8 Responses to “A che gioco gioca il Corsera con il partito (e l’anti-partito) di Fini”

  1. luciano pontiroli scrive:

    Non per difendere il Corsera, ma mi sembra che se FLI non gliene avesse offerto ampie ragioni non avrebbe potuto “marginalizzarlo”.

  2. Andrea Benetton scrive:

    L’autore ci proponga come il Corriere avrebbe invece (secondo lui) dovuto titolare la sequenza di avvenimenti legati ai contrasti interni del FLI. Avrebbe dovuto ometterli quando erano gli stessi parlamentari delle opposte “fazioni” a rilasciare dichiarazioni alla stampa ?
    Se si vuole parlare di programma è facilissimo. Prendiamo le insulse dichiarazioni di Berlusconi sulla scuola. Bastava replicare con la propria posizione e annunciare una proposta costruttiva. Invece anche cessati gli scontri interni dobbiamo rilevare che Bocchino continua a parlare con parole d’ordine sinistroidi a difesa dell’esistente.
    FLI ha un oggettivo problema di comunicazione, non è colpa dei media, prima viene affrontato meglio è.

  3. fsff scrive:

    ma esiste più su questo sito un articolo dove non sia nominato berlusconi.
    sembra di leggere i blog di sinistra ormai

  4. Rocco scrive:

    Pigi Battista ha difeso, finchè ha potuto, Fini.
    Ma quando sono emerse tutte le contraddizioni del movimento, cos’altro potevano fare al Corsera? L’alternativa alle frasi di Ronchi, sono le elucubrazioni di Filippo Rossi o le dichiarazioni di Granata sulla necessità di una Santa Alleanza. Vi hanno fatto un favore se hanno dato spazio a Ronchi, Urso e Viespoli.
    Ad es., sui contenuti: se chiedessimo a Granata cosa pensa dei referendum, direbbe tutto il contrario di quanto dichiarato da Urso sul Corriere di oggi. Ribadisco.
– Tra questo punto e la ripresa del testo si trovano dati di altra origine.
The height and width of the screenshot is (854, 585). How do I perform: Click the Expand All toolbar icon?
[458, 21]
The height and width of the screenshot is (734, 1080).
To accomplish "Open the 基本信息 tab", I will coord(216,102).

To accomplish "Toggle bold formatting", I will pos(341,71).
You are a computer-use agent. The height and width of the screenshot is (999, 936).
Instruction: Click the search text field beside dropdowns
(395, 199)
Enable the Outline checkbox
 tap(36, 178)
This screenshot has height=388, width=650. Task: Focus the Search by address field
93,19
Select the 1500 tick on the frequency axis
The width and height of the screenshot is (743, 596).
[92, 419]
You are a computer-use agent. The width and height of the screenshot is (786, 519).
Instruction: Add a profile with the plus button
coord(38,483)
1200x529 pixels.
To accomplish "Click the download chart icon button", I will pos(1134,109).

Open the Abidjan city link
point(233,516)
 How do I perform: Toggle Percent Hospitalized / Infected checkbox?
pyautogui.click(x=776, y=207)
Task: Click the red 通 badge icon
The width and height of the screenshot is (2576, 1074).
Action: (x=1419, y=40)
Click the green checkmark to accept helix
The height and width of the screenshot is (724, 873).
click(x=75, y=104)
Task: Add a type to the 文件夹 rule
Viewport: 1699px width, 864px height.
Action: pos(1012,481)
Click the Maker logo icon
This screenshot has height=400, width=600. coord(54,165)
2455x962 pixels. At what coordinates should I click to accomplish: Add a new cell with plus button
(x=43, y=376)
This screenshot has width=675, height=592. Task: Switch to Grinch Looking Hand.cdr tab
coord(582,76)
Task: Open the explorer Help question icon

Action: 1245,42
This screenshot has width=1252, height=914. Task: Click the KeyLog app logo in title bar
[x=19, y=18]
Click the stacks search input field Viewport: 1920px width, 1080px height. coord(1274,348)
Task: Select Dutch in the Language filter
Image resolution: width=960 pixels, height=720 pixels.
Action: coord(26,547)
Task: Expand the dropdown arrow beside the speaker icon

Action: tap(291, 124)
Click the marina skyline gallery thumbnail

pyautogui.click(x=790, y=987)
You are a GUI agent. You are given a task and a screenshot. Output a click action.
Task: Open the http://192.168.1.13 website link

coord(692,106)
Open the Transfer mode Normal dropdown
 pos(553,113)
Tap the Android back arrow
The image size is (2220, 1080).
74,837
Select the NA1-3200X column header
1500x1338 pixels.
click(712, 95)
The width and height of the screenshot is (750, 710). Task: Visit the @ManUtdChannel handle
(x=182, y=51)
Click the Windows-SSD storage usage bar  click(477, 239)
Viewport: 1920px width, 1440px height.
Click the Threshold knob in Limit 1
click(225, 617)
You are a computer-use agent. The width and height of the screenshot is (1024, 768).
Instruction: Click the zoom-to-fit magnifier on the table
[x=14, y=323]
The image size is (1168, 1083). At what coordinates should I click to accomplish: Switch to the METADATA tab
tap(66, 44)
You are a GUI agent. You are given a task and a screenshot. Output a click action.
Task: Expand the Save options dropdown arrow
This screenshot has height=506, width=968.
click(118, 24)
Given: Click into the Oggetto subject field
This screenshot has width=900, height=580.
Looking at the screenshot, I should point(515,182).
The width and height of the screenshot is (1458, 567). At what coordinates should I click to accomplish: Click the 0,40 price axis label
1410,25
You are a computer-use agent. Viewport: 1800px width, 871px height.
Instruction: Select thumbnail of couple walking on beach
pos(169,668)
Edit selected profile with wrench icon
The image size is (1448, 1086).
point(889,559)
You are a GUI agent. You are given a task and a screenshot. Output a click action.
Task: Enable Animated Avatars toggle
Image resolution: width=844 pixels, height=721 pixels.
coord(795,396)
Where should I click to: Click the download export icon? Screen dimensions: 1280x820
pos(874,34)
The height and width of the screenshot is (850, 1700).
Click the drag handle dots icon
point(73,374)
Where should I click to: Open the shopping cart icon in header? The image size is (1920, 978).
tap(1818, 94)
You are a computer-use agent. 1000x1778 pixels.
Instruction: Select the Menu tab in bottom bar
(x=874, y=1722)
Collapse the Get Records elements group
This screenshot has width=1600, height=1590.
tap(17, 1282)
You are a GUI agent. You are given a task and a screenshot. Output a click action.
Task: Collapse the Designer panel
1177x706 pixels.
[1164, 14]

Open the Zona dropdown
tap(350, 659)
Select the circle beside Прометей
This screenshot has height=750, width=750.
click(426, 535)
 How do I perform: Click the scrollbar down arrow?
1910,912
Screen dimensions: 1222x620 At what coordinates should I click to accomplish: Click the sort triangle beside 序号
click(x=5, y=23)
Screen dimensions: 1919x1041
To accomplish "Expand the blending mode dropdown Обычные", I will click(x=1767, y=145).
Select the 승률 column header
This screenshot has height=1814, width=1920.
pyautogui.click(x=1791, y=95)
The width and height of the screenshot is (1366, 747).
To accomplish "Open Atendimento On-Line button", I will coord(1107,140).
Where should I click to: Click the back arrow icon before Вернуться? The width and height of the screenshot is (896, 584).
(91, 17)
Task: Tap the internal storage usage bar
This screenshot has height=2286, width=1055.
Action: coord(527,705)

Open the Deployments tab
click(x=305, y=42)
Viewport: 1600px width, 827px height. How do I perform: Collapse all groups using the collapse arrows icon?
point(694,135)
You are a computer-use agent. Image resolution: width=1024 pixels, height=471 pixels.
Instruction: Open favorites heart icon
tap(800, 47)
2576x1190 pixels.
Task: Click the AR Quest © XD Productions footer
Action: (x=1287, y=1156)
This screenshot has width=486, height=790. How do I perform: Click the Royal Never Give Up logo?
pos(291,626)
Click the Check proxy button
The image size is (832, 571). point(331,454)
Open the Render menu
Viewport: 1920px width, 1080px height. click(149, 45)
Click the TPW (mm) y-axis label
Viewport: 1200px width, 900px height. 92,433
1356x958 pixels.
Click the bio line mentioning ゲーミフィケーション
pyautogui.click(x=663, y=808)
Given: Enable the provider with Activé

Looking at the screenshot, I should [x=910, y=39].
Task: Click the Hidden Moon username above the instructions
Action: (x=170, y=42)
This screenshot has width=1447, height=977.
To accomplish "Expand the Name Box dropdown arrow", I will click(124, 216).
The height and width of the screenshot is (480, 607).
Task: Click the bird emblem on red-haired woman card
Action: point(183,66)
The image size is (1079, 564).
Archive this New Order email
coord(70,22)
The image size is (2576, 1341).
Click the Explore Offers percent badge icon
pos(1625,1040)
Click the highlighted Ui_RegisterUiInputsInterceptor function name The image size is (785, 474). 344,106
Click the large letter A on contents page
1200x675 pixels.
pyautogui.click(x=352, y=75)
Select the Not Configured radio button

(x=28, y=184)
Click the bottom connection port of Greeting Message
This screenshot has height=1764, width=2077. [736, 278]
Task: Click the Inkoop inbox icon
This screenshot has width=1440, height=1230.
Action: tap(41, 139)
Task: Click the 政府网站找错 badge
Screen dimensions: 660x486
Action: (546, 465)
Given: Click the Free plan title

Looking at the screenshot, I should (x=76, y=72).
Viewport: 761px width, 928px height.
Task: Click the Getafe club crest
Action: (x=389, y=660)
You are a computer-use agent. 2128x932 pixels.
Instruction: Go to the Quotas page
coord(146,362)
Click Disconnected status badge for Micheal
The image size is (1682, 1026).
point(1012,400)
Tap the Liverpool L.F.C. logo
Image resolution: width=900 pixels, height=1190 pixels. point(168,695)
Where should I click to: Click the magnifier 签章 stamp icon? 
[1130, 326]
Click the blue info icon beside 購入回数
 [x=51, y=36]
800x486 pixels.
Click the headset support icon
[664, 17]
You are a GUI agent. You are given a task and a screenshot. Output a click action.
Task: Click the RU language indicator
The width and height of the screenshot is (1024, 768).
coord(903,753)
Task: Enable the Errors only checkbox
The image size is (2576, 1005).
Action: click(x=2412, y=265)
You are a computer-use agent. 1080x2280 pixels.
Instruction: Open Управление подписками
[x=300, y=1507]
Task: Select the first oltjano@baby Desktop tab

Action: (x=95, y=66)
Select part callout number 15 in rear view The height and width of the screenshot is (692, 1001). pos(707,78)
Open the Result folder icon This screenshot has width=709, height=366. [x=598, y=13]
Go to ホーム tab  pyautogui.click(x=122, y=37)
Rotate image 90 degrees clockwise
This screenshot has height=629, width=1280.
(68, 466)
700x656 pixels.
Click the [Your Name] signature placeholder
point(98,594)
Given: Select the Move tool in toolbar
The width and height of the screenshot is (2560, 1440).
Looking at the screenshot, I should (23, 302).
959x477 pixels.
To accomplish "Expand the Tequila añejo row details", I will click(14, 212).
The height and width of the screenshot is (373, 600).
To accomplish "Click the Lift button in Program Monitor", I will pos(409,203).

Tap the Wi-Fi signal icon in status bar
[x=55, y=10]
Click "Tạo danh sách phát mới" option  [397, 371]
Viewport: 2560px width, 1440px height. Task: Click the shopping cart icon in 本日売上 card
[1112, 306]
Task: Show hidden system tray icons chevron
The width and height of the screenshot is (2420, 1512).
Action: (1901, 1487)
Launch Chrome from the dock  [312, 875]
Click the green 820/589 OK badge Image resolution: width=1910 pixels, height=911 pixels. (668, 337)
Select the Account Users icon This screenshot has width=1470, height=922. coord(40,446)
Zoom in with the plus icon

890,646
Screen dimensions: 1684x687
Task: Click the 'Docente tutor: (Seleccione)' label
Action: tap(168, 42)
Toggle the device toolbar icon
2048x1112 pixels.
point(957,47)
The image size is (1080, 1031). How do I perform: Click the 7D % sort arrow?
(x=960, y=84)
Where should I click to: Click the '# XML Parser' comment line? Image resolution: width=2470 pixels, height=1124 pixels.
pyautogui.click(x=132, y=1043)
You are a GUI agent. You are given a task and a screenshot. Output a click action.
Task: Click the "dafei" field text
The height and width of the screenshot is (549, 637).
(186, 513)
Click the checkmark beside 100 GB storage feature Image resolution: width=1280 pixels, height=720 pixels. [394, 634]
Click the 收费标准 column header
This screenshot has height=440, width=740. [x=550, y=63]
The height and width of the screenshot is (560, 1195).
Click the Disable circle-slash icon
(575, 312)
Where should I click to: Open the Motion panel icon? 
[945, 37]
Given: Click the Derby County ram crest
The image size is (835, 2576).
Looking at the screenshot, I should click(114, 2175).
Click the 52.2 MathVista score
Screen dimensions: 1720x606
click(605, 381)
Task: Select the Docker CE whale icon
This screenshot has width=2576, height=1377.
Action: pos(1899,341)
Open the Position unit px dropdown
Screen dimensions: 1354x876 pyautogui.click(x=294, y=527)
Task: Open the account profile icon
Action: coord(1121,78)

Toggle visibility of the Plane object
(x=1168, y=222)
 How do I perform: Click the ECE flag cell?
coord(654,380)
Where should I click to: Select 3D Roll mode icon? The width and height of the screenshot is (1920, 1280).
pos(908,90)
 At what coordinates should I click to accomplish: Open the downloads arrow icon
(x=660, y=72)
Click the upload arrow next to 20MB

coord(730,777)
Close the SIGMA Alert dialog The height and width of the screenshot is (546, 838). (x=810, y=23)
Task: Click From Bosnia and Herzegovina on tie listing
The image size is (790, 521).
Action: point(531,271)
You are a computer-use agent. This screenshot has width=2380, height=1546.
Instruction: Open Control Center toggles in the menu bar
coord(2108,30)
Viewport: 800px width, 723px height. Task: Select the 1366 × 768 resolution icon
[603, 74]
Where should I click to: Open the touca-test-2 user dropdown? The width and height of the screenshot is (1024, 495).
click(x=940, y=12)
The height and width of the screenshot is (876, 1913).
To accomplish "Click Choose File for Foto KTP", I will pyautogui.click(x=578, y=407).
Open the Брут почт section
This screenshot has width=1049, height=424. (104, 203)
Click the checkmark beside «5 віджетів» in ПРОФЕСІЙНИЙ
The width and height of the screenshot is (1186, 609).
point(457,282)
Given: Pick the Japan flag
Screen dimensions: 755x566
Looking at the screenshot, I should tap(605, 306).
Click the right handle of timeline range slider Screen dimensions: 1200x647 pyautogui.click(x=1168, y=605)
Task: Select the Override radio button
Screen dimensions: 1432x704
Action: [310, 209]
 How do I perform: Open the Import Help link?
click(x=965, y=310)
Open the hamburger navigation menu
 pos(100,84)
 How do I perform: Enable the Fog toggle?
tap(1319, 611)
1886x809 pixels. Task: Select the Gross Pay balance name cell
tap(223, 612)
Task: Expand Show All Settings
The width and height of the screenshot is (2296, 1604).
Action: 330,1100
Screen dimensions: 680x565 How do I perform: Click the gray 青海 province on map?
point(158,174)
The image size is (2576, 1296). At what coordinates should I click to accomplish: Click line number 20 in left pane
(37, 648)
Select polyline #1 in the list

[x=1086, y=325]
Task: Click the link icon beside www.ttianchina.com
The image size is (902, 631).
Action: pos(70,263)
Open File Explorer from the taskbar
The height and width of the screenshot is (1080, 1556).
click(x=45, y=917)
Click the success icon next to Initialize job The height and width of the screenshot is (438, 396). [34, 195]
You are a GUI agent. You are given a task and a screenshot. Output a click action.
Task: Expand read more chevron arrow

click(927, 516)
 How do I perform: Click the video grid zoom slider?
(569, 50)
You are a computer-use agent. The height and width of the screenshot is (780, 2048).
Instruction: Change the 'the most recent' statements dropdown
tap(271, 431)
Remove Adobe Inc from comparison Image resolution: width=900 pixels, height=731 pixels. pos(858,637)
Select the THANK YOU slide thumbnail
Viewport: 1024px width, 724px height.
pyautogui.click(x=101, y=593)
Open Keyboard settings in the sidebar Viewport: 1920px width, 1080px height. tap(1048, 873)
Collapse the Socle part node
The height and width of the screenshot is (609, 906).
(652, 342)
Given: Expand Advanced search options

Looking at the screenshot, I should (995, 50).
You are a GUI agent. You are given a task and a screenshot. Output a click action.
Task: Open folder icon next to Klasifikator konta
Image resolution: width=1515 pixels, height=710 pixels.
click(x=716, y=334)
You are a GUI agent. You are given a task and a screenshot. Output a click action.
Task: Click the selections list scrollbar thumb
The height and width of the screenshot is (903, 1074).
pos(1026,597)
Al Corsera vi stanno facendo un piacere e tentano di salvare il salvabile.

  5. Daniele scrive:

    Articolo ben scritto ma nel merito concordo con Andrea Benetton: FLI ha un oggettivo problema di comunicazione che prima viene affrontato meglio è. A chi osserva da fuori con un pò di distacco, ed ha fatto qualche corso di comunicazione in vita sua, appare evidente che la comunicazione televisiva di Bocchino è da 5 e mezzo (non giudico la persona naturalmente).. Molto meglio Della Vedova (come coerenza tra gestualità e parola, tono di voce, etc.) anche se migliorabile in alcuni aspetti.. il resto dei componenti di FLI che ho avuto modo di vedere sono una tragedia.. Certo poi esiste anche un problema nella formulazione dei messaggi di FLI che appaiono non sempre coerenti e univoci, ma prima di questo esiste il pb di mandare in TV (soprattutto in TV) persone che sappiano comunicare (ci sono anche corsi ad hoc che fanno davvero miracoli, un pò di umiltà a volte aiuta..). Un nuovo partito che si presenta all’elettorato può essere paragonato ad un giovane che si presenta a sostenere un esame universitario, conta moltissimo la prima impressione ed il voto è deciso nei primi 30 secondi…

  6. erasmus scrive:

    sembra che FlI abbia mutuato d a Berlusconi la sindrome del vittimismo : invece di riconoscere obbiettivamnete le proprie debolezze accusa Il “Corriere” di rappresentare quella che è -me più ne meno-la realtà

  7. Francesco Linguiti scrive:

    Allora, rispondo a chi ha scritto che nell’articolo non vi è alcun riferimento ai gravi difetti di strategia di comunicazione di FLI, ai gravi problemi di autorappresentazione mediatica di FLI, ai conflitti strutturali (e via discorrendo). Bene, qui non si tratta né di incapacità analitica (sarebbe cosa ben grave) né di argomenti surrettiziamente omessi, né di miopia ideologica antiberlusconiana. Mi limito, quindi, semplicemente a segnalare che questi argomenti, ed altri connessi, li avevo precedentemente presi di petto in un articolo del 22 febbraio.